§ Document excerpt
------

Finally, you execute the playbook as follows:

ansible-playbook playbook.yml

This instructs Ansible to configure all five servers in parallel. Alternatively, by setting a parameter called serial in the playbook, you can do a rolling deployment, which updates the servers in batches. For example, setting serial to 2 directs Ansible to update two of the servers at a time, until all five are done. Duplicating any of this logic in an ad hoc script would take dozens or even hundreds of lines of code.

Server Templating Tools

An alternative to configuration management that has been growing in popularity recently are server templating tools such as Docker, Packer, and Vagrant. Instead of launching a bunch of servers and configuring them by running the same code on each one, the idea behind server templating tools is to create an image of a server that captures a fully self-contained “snapshot” of the operating system (OS), the software, the files, and all other relevant details. You can then use some other IaC tool to install that image on all of your servers, as shown in Figure 1-3.

A server templating tool like Packer can be used to create a self-contained image of a server. You can then use other tools, such as Ansible, to install that image across all of your servers.
Figure 1-3. You can use a server templating tool like Packer to create a self-contained image of a server. You can then use other tools, such as Ansible, to install that image across all of your servers.

As shown in Figure 1-4, there are two broad categories of tools for working with images:

Virtual machines

A virtual machine (VM) emulates an entire computer system, including the hardware. You run a hypervisor, such as VMWare, VirtualBox, or Parallels, to virtualize (i.e., simulate) the underlying CPU, memory, hard drive, and networking. The benefit of this is that any VM image that you run on top of the hypervisor can see only the virtualized hardware, so it’s fully isolated from the host machine and any other VM images, and it will run exactly the same way in all environments (e.g., your computer, a QA server, a production server). The drawback is that virtualizing all this hardware and running a totally separate OS for each VM incurs a lot of overhead in terms of CPU usage, memory usage, and startup time. You can define VM images as code using tools such as Packer and Vagrant.

------

§ Extracted records
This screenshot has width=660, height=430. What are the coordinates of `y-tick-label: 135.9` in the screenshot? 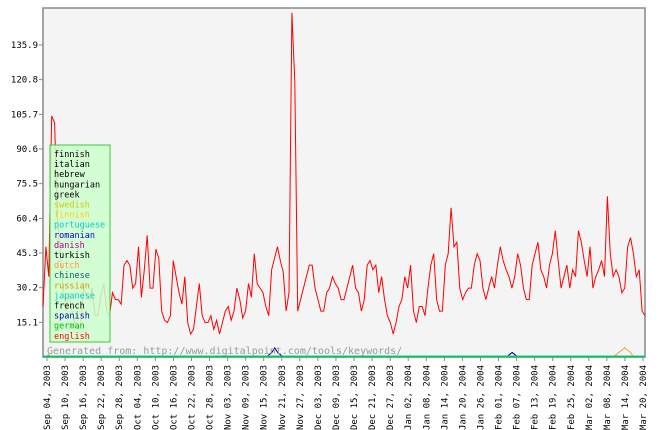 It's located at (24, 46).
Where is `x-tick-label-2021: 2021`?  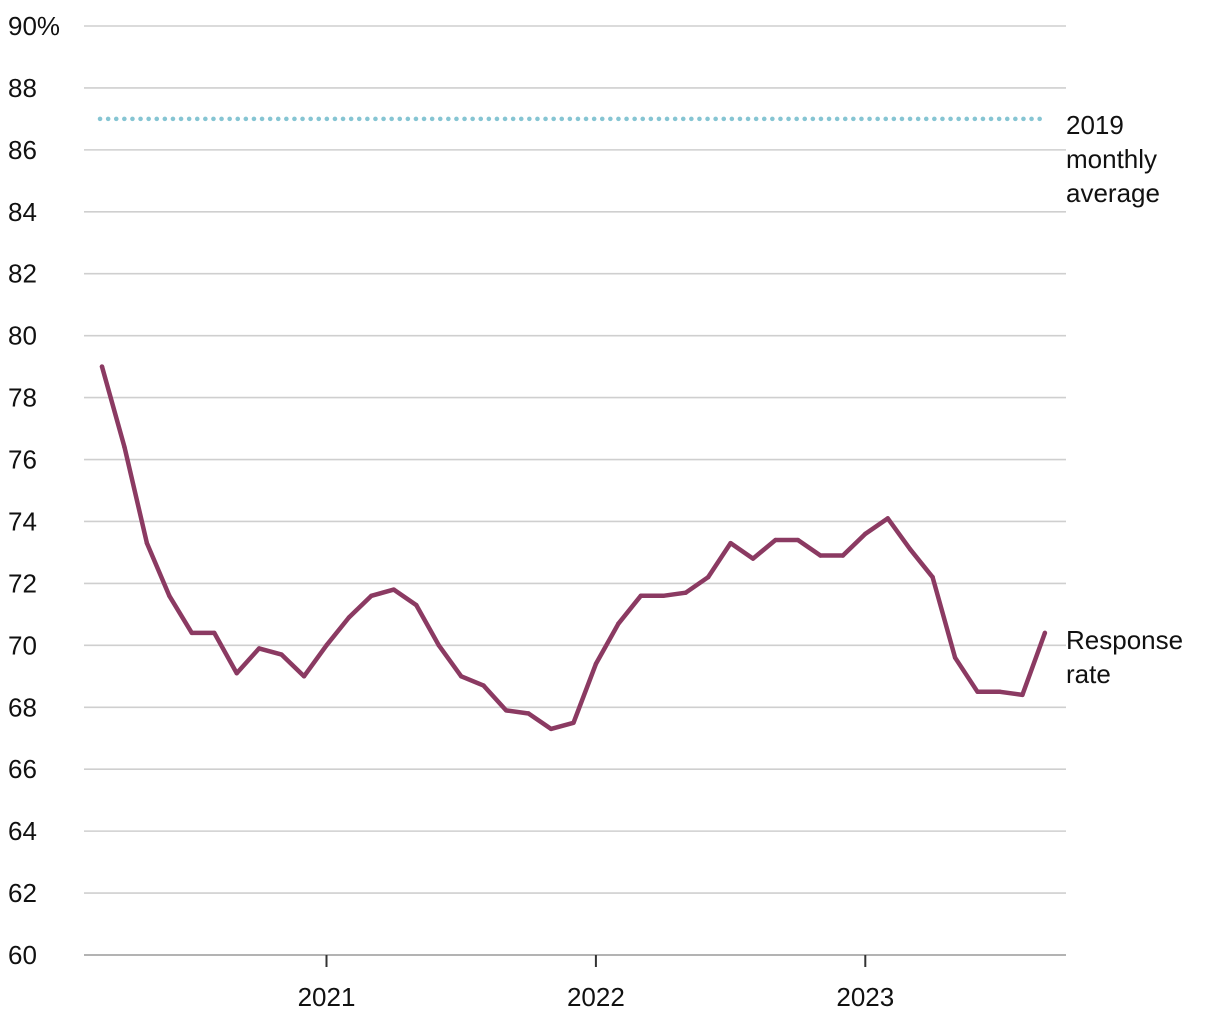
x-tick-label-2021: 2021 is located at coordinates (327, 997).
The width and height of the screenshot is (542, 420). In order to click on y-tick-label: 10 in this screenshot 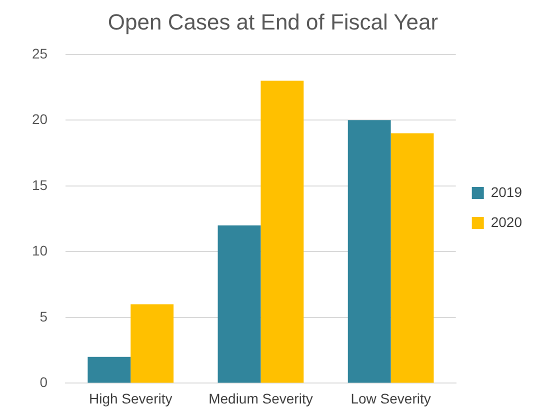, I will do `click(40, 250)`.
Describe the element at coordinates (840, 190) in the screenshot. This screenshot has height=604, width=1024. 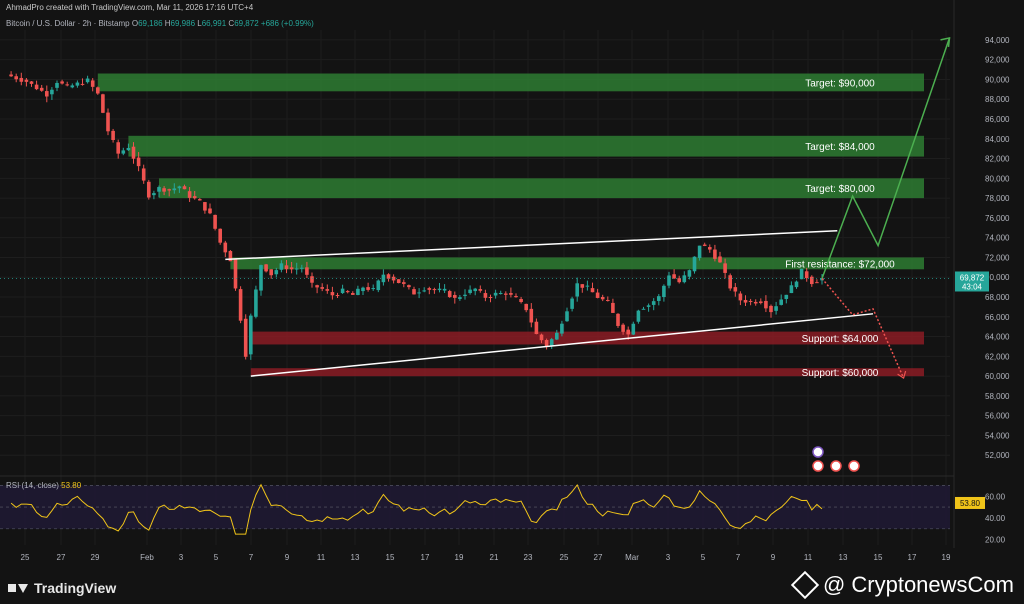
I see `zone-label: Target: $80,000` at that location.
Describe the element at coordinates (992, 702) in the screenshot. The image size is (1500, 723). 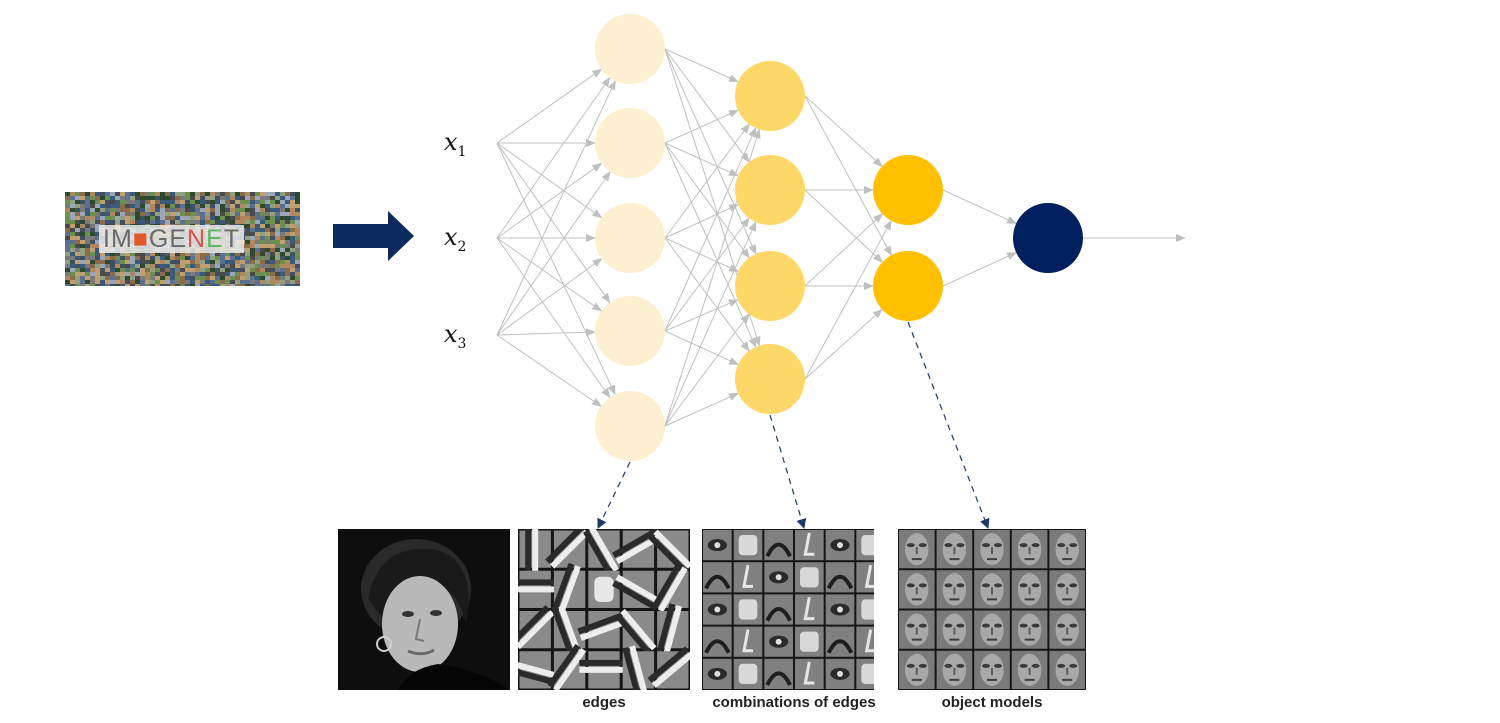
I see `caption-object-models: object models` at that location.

------

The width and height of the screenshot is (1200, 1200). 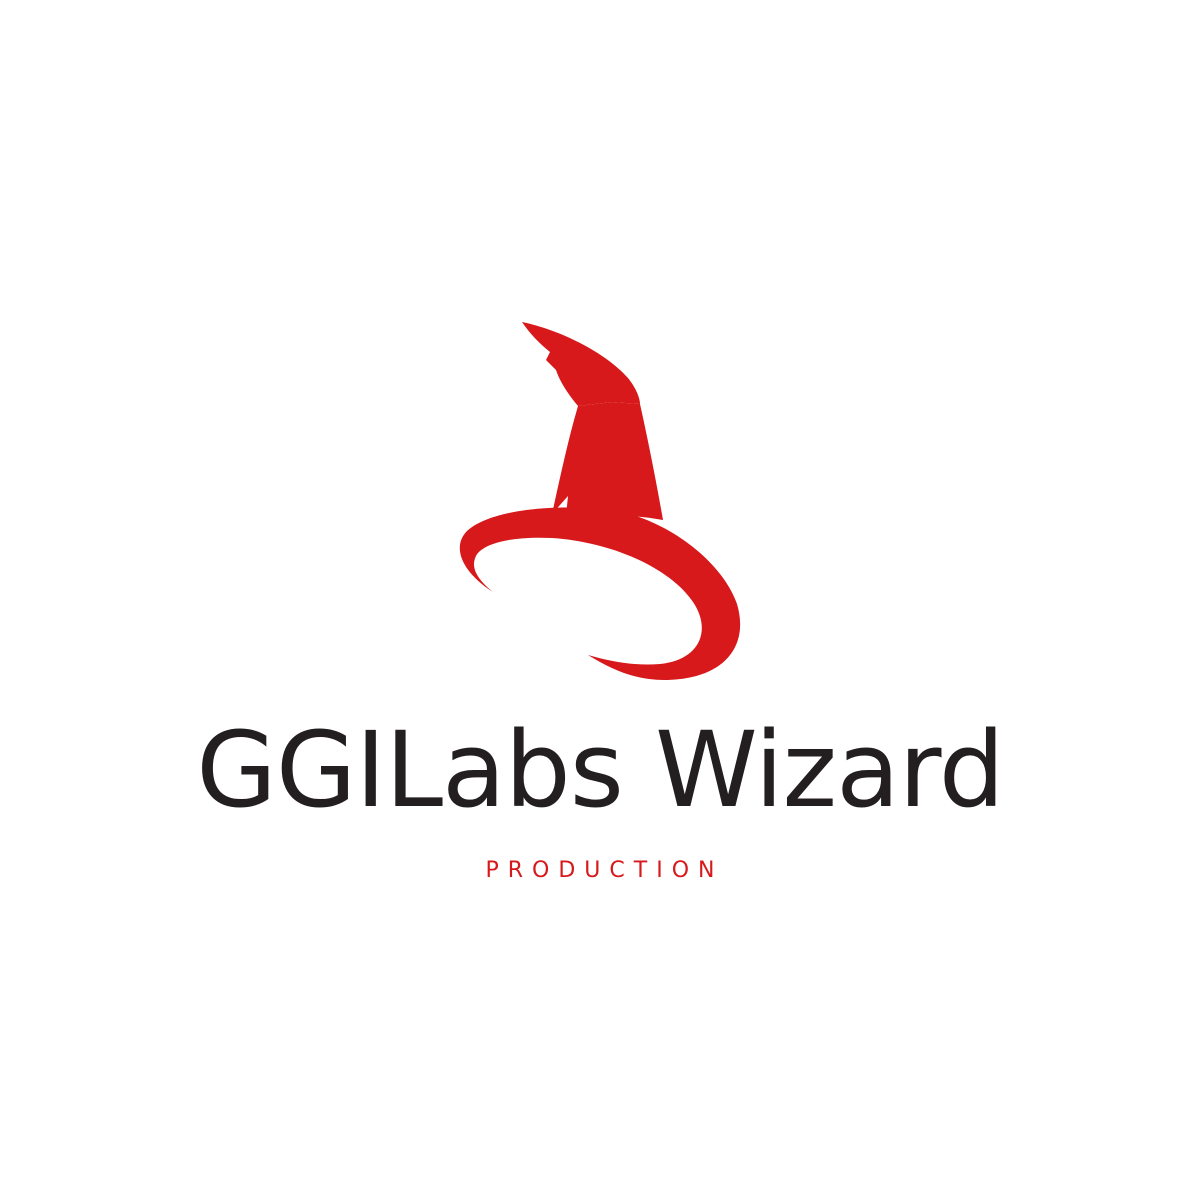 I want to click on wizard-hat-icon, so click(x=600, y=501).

------

§ Exercise objective
Continue the server templating passage above, starting right after its final sentence.

§ Task answer
Containers

A container emulates the user space of an OS.2 You run a container engine, such as Docker, CoreOS rkt, or cri-o, to create isolated processes, memory, mount points, and networking. The benefit of this is that any container you run on top of the container engine can see only its own user space, so it’s isolated from the host machine and other containers and will run exactly the same way in all environments (your computer, a QA server, a production server, etc.). The drawback is that all of the containers running on a single server share that server’s OS kernel and hardware, so it’s much more difficult to achieve the level of isolation and security you get with a VM.3 However, because the kernel and hardware are shared, your containers can boot up in milliseconds and have virtually no CPU or memory overhead. You can define container images as code using tools such as Docker and CoreOS rkt.

The two main types of images: VMs on the left, and containers on the right. VMs virtualize the hardware, whereas containers virtualize only user space.
Figure 1-4. The two main types of images: VMs, on the left, and containers, on the right. VMs virtualize the hardware, whereas containers virtualize only user space.

For example, here is a Packer template called web-server.json that creates an Amazon Machine Image (AMI), which is a VM image that you can run on AWS:

{
  "builders": [{
    "ami_name": "packer-example",
    "instance_type": "t2.micro",
    "region": "us-east-2",
    "type": "amazon-ebs",
    "source_ami": "ami-0c55b159cbfafe1f0",
    "ssh_username": "ubuntu"
  }],
  "provisioners": [{
    "type": "shell",
    "inline": [
      "sudo apt-get update",
      "sudo apt-get install -y php apache2",
      "sudo git clone https://github.com/brikis98/php-app.git /var/www/html/app"
    ],
    "environment_vars": [
      "DEBIAN_FRONTEND=noninteractive"
    ]
  }]
}

This Packer template configures the same Apache web server that you saw in setup-webserver.sh using the same Bash code.4 The only difference between the preceding code and previous examples is that this Packer template does not start the Apache web server (e.g., by calling sudo service apache2 start). That’s because server templates are typically used to install software in images, but it’s only when you run the image—for example, by deploying it on a server—that you should actually run that software.

You can build an AMI from this template by running packer build webserver.json, and after the build completes, you can install that AMI on all of your AWS servers, configure each server to run Apache when the server is booting (you’ll see an example of this in the next section), and they will all run exactly the same way.

Note that the different server templating tools have slightly different purposes. Packer is typically used to create images that you run directly on top of production servers, such as an AMI that you run in your production AWS account. Vagrant is typically used to create images that you run on your development computers, such as a VirtualBox image that you run on your Mac or Windows laptop. Docker is typically used to create images of individual applications. You can run the Docker images on production or development computers, as long as some other tool has configured that computer with the Docker Engine. For example, a common pattern is to use Packer to create an AMI that has the Docker Engine installed, deploy that AMI on a cluster of servers in your AWS account, and then deploy individual Docker containers across that cluster to run your applications.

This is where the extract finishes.